Let’s talk about patient consent. Is it a remedy to avoid a lot of potential risks?
Yes and no. Consent can go a long way in allowing you to publish information – provided that it is freely given, specific, informed and offers an unambiguous indication of the patient’s wishes.
As a general rule, consent that has been obtained in a situation where a person has no real choice, feels compelled to consent or faces negative consequences if they don’t, is arguably not valid. And if consent is bundled up as a non-negotiable part of terms and conditions, it might be presumed not to have been freely given.
The HPCSA’s Guidelines For Good Practice In The Health Care Professions also offer guidance regarding consent. Booklet 4 deals specifically with the ethical considerations when seeking a patient’s informed consent; and Booklet 5 deals with confidentiality and the protection and provision of information. Some of the guidance provided includes that to determine whether patients have given informed consent to any proposed investigation or treatment, healthcare practitioners must check how well the patients have understood the details and implications of what is proposed, and not simply rely on the form in which their consent has been expressed or recorded – especially where the initial consent was obtained by a third party. Furthermore, it is advised that while consent may be given either orally or in writing, practitioners should be careful about relying on a patient’s apparent compliance as a form of consent. Consent should also be reviewed from time to time; particularly as new, potentially relevant information becomes available.
So for consent to be informed, it is necessary to tell the patient about the elements that are crucial to making a choice.

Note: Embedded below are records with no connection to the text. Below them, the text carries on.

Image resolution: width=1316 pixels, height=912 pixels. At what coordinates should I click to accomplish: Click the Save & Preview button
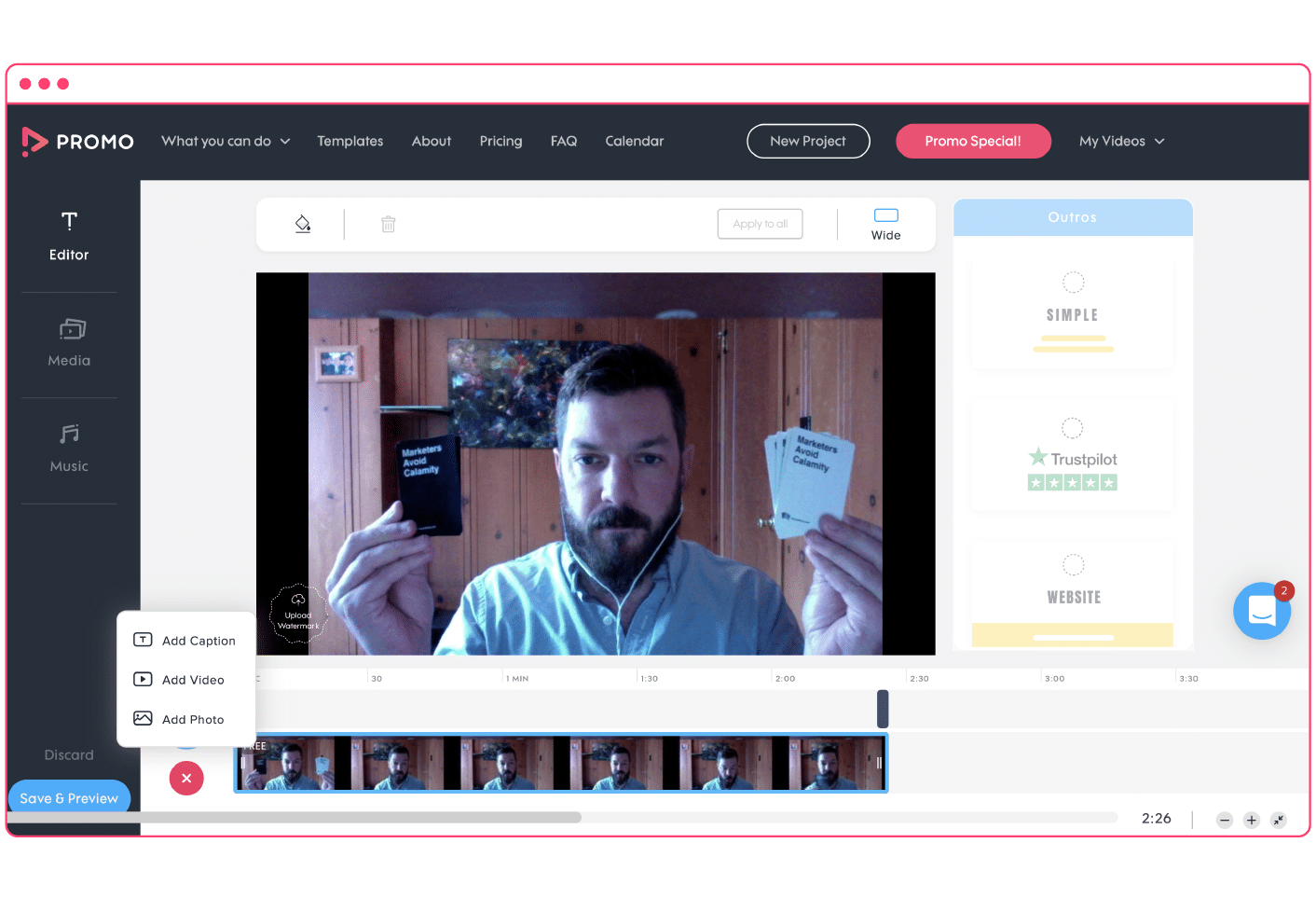coord(69,797)
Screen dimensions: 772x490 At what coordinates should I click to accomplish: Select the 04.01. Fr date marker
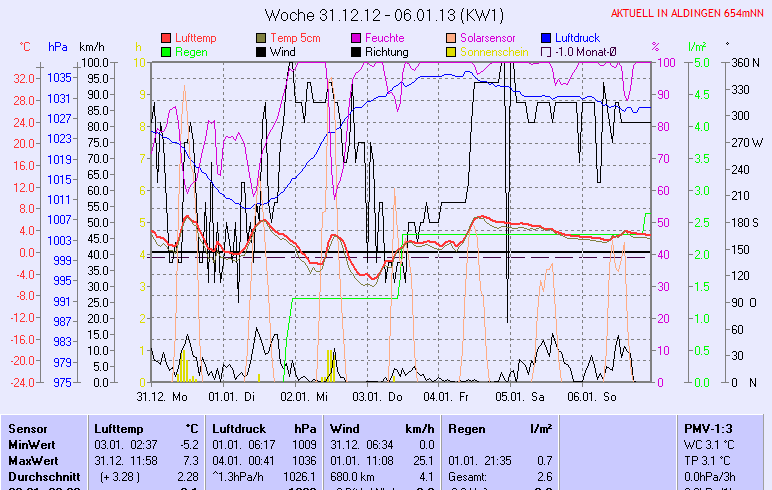(449, 396)
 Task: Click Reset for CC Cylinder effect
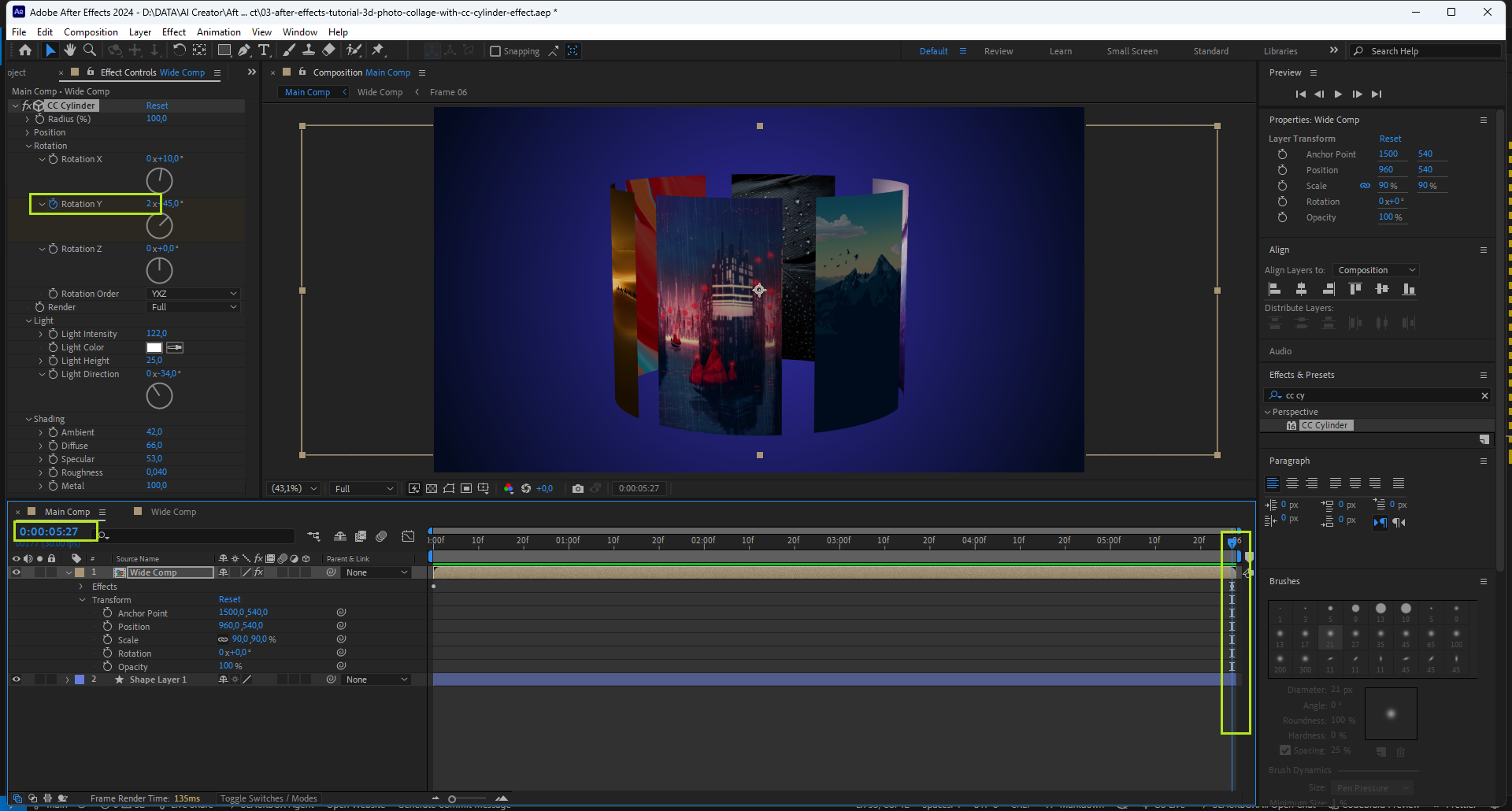pyautogui.click(x=157, y=106)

If, for example, you want your patient to consent to the use of their personal data and medical history as a case study in a blog post or YouTube video, or as part of promotional advertising material published on your social media page, you should ensure that the patient is appropriately informed of the type of data that will be used, the purpose for which it is sought, the right to withdraw consent without detriment, and whether they will be permitted to review the publication beforehand.
In closing, what guidance would you offer practitioners and practices with a social media presence?
In the first instance, make sure that appropriate policies and training is in place for all members of staff who will be accessing data or using social media accounts. Secondly, maintain appropriate security measures to ensure that data is safely and securely stored. And at the same time, review your privacy settings on all the platforms you choose to engage on.
Importantly, remember to use the opportunity to review the consent clause with your patients. And if you are in any doubt about whether to post something or not, apply the same ethical standards of behaviour online as you would elsewhere.
There is no doubt that social media and other internet technologies have meant that patients are becoming more informed and engaged, and perhaps even more empowered, about their care. And as part of that evolution, the healthcare profession has to both leverage the opportunities online to do good, while preserving patient privacy and confidentiality in all contexts. If you strike the right balance, your ability to reach more patients and share knowledge is a powerful way to build your practice and make a positive impact on the health of many more patients.